→ Dataset:

'''

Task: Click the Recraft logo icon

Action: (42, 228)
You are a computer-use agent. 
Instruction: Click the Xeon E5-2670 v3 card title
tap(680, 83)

'''

→ Task requirements: Output all of the material exactly.

→ Solution:
Task: Click the Recraft logo icon

Action: (42, 228)
You are a computer-use agent. 
Instruction: Click the Xeon E5-2670 v3 card title
tap(680, 83)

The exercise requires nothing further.